▶ [WHAT THIS TASK INVOLVES]: Output only the lines below that start at the line containing "Open the 选择角色" and end at the line containing "Image resolution: width=624", with both ends kept.

[Collected data entries]
■ ■ ■

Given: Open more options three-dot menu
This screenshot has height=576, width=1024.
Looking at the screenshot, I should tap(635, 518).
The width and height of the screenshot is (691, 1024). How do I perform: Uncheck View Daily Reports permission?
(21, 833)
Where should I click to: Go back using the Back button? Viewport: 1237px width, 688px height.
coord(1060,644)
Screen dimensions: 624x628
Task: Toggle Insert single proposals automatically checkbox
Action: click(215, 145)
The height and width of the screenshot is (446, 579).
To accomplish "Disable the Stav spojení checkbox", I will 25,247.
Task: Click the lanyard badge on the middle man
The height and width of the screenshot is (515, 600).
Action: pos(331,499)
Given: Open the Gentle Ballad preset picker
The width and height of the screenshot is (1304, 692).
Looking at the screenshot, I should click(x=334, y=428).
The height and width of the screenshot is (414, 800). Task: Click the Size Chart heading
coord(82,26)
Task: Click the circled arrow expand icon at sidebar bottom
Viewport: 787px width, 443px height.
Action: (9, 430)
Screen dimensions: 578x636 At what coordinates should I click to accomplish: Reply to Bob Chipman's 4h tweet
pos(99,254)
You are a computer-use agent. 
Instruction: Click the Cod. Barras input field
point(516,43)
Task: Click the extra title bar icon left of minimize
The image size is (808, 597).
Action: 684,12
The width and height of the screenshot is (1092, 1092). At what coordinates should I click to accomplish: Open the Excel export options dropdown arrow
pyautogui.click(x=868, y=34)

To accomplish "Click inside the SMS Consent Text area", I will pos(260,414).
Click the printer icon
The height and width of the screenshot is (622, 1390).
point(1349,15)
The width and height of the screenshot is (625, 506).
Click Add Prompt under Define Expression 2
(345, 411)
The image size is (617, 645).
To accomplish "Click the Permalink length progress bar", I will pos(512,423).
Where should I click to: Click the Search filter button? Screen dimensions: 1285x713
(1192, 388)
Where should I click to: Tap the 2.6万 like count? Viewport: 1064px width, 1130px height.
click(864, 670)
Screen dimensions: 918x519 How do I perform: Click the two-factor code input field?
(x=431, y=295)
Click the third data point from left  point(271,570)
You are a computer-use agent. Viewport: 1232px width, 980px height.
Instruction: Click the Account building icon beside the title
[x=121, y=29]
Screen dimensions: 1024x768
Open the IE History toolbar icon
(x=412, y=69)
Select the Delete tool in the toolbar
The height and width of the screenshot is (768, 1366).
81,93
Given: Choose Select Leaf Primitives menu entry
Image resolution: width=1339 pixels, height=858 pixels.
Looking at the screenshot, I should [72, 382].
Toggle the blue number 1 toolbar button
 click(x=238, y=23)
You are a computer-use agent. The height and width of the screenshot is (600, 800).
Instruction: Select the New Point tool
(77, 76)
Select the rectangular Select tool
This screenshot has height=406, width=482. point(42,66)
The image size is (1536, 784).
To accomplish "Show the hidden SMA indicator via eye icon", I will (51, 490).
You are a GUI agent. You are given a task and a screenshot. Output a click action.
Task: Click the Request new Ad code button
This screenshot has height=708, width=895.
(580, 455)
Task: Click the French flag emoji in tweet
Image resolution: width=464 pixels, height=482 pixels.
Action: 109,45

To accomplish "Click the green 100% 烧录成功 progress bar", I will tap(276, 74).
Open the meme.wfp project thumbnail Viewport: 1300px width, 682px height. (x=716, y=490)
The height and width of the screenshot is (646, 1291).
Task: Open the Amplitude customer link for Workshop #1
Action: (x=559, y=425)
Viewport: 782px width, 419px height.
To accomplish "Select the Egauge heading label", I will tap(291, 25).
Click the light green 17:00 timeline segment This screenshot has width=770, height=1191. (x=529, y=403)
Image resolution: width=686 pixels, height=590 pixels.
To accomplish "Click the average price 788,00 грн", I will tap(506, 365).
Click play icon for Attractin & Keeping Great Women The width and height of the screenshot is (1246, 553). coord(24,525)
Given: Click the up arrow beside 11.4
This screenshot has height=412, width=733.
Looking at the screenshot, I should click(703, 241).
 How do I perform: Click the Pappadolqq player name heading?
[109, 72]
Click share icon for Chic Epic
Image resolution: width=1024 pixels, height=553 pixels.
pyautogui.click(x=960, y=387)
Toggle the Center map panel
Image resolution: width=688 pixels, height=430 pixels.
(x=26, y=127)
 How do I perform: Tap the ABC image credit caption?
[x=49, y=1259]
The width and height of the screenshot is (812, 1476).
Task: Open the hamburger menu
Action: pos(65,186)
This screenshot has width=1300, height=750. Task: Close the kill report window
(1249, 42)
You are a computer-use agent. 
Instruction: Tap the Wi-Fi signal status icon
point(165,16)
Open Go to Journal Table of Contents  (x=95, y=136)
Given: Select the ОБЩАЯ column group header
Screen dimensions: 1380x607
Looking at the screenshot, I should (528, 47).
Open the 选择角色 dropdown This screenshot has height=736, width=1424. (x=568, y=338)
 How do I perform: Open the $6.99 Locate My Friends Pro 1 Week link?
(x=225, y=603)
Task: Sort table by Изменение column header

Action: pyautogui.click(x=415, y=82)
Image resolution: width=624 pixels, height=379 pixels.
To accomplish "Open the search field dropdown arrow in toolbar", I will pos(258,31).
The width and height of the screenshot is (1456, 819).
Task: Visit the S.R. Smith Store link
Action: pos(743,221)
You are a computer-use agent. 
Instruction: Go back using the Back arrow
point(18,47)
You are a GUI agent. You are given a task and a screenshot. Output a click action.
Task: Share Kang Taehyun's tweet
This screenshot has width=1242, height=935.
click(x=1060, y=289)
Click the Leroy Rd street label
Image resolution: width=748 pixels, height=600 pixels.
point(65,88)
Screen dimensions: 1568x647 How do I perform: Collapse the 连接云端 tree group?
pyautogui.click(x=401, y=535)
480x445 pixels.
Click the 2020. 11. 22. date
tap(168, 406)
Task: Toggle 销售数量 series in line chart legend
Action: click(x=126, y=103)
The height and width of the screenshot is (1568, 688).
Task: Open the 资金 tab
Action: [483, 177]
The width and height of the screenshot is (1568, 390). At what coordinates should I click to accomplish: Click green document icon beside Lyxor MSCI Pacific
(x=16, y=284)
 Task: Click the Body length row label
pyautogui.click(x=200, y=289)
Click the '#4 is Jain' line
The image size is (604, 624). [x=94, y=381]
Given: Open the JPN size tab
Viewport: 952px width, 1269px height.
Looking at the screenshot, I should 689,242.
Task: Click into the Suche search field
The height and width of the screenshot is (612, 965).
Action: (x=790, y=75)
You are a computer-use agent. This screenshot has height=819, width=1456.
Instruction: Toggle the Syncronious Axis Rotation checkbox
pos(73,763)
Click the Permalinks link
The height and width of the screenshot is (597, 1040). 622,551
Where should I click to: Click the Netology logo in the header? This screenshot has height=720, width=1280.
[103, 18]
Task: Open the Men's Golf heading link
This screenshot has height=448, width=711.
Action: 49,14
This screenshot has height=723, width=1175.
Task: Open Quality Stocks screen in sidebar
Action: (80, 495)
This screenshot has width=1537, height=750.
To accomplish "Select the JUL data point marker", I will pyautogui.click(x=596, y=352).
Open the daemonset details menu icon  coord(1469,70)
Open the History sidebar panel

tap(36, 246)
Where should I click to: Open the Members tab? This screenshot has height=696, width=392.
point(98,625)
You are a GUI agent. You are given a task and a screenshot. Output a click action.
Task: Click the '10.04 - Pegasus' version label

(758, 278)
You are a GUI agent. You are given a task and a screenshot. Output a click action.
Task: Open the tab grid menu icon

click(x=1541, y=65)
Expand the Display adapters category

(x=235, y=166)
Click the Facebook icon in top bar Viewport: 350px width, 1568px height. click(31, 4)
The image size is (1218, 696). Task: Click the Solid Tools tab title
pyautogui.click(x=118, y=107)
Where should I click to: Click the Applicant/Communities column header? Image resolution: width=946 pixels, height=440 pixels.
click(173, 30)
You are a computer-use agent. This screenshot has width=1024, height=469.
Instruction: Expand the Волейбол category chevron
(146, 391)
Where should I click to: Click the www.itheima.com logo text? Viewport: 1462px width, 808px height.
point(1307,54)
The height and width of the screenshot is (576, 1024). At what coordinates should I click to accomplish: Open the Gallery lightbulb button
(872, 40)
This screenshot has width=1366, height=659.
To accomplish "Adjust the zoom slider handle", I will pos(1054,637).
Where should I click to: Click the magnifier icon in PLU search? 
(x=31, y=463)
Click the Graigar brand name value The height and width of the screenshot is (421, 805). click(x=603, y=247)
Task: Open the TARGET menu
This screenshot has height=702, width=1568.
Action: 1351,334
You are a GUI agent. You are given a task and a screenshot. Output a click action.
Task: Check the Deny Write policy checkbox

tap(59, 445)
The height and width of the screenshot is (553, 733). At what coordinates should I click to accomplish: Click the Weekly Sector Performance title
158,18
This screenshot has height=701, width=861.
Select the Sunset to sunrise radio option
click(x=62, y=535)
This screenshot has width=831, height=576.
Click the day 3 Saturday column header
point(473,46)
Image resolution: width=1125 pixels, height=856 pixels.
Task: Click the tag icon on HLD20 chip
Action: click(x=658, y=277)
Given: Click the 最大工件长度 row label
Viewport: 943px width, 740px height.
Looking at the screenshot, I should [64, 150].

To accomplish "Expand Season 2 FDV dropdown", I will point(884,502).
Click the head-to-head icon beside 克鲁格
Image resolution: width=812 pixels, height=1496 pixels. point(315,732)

■ ■ ■

▶ [OUTPUT FOR THIS TASK]:
Open the 选择角色 dropdown This screenshot has height=736, width=1424. (x=568, y=338)
 How do I perform: Open the $6.99 Locate My Friends Pro 1 Week link?
(x=225, y=603)
Task: Sort table by Изменение column header

Action: pyautogui.click(x=415, y=82)
Image resolution: width=624 pixels, height=379 pixels.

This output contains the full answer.